Some good news for EU citizens, just in through the Free Software Foundation Europe (FSFE): the European Parliament just voted to introduce the principle of Device Neutrality, which is summarized by this figure:

Device neutrality coming to Europe? /img/device-neutrality.jpg

Why this is big, good news

Device Neutrality is good because it brings in “stricter consent rules for pre-installed apps, safeguards against vendor lock-in, and real-time data portability”. In plain English, once this rule is enforced, it should become much easier to stop using an app or digital product, withou losing data, when you don’t like them anymore.

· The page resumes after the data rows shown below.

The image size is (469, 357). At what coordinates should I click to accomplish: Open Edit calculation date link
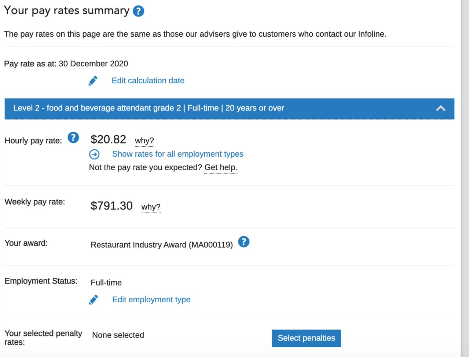coord(148,81)
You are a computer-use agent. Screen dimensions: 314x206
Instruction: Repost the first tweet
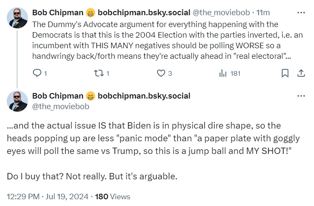click(x=98, y=73)
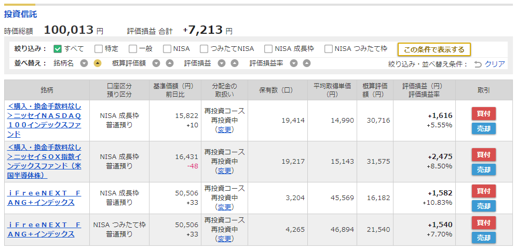Tick the NISA 成長枠 checkbox
516x250 pixels.
(x=268, y=49)
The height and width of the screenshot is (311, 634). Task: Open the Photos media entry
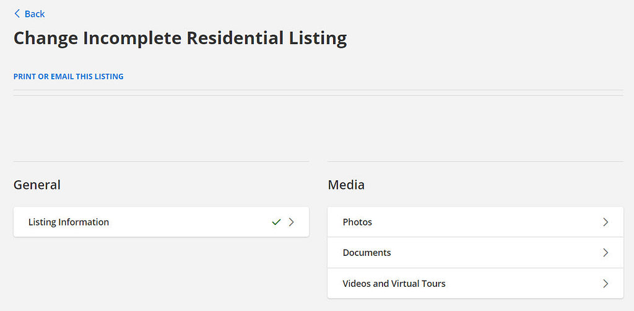tap(357, 222)
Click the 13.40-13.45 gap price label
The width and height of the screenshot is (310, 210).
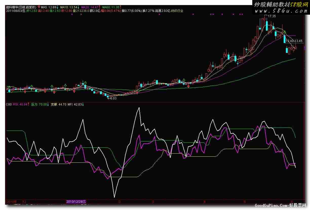pyautogui.click(x=294, y=41)
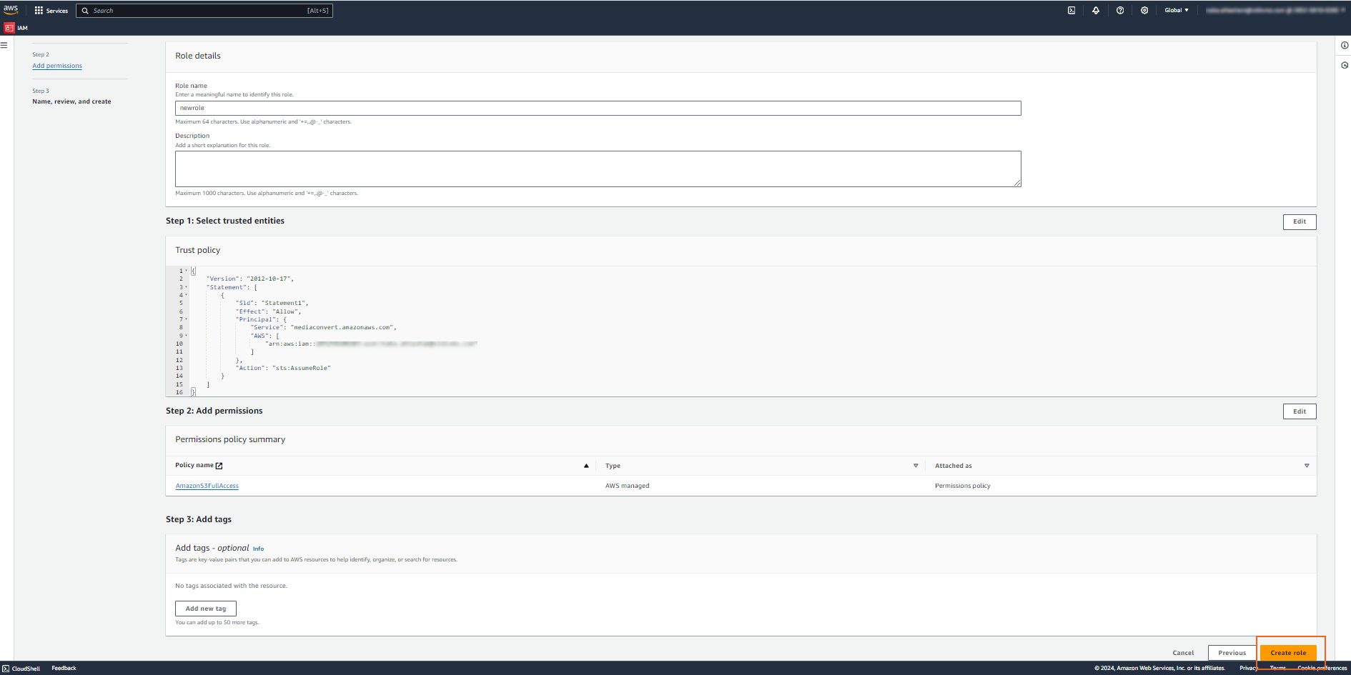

Why this is incomplete good news

The EU Parliament, says FSFE, missed the chance to introduce strong requirements for interoperability based on Open Standards: “This is a lost chance to leverage competition with accessible and non-discriminatory technical specifications [that would allow] market actors to innovate on top of technical specification standards and build their own services”.

However, things look better than they did before for digital and consumer rights in EU, and let’s hope, as FSFE puts it, that getting Device Neutrality in european legislations does become the first step towards real digital interoperability of digital products and services. I mean, we have already endured too much idiocy like this around non-interoperabledigital products and services, haven’t we?